A younger loved ones with 4 kids not too long ago approached architect and designer Mihail Kurnosov, of the university/studio Art Depo Studio, to conceptualize their new 1,300-sq.-foot condominium in Minsk. “Their desire was to reorganize the place intelligently,” Kurnosov suggests. The problem required not just eliminating a wall right here and there, but rethinking the purpose of a wall by itself.
In lieu of conventional walls, glass partitions carve the kitchen area and dwelling spot from the hallway. “It’s created according to my sketches,” he states. “This resolution lets the maximum sum of normal light to enter the hallway.” For a related consequence, he designed a partition in the younger kids’ bed room with perforations resembling polka-dots.
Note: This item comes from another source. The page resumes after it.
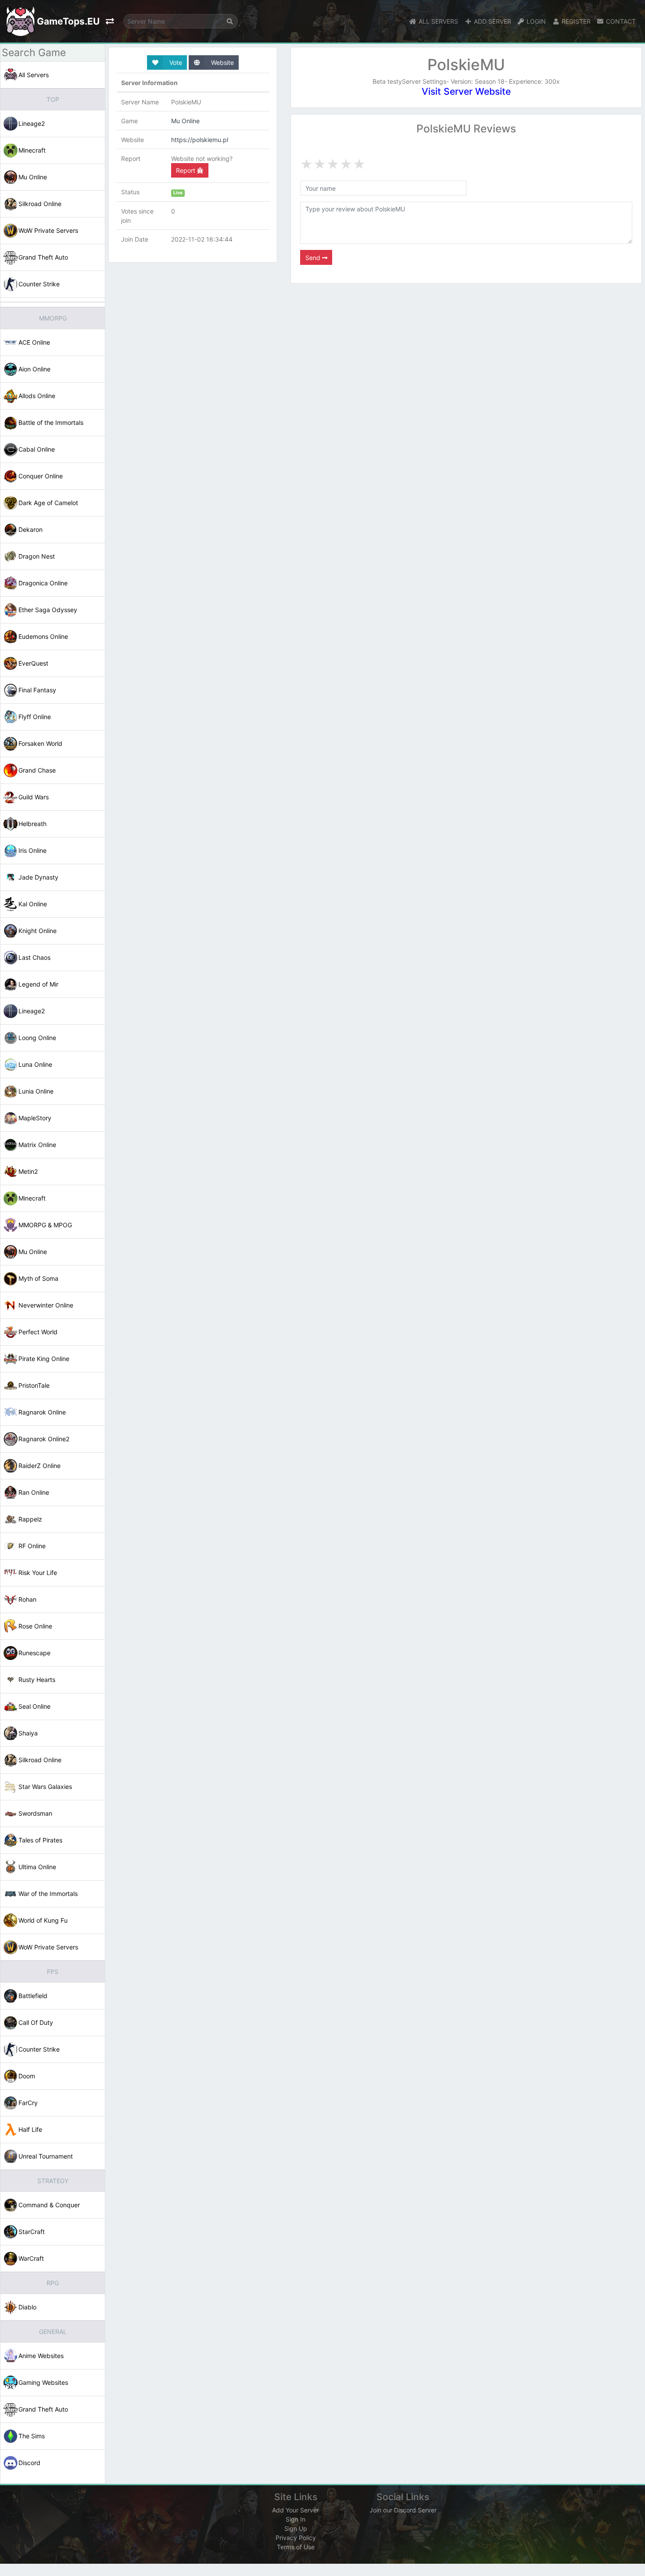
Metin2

Portholes in an arrangement of new panels change another child’s bed room from what he calls an “unfortunate trapezoidal shape” into a “descending cascade.” An adjacent closet features a huge mirror framed with a mosaic smalt gradient, behind which flows an Italian textile curtain to conceal storage.
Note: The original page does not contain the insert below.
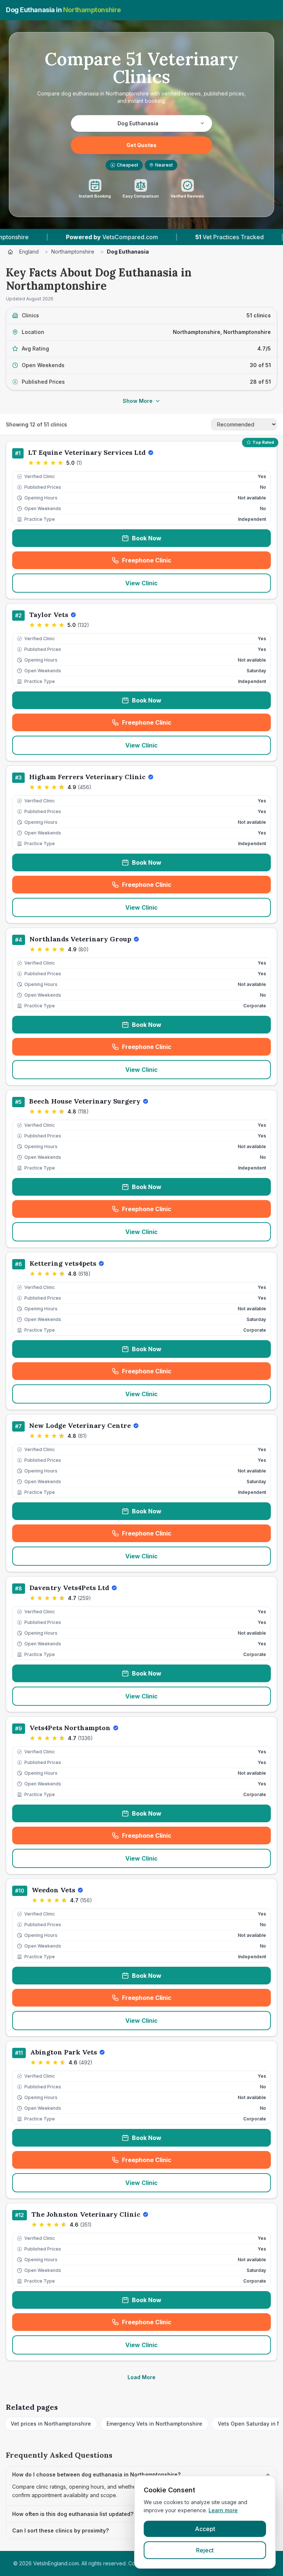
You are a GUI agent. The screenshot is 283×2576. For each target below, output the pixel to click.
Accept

In the principal bed room, a skinny line picks up the colour of the personalized pillows atop the tailor made bed it is made up of the overflow of the gray ceiling paint and sorts a form of cap on the place. Kurnosov also made the bulbous bedside tables. “It’s great that I was ready to get the job done out the place in element, not only as an interior designer, but an object designer,” he states. He didn’t just rethink the space intelligently, in the end—he reorganized it entirely.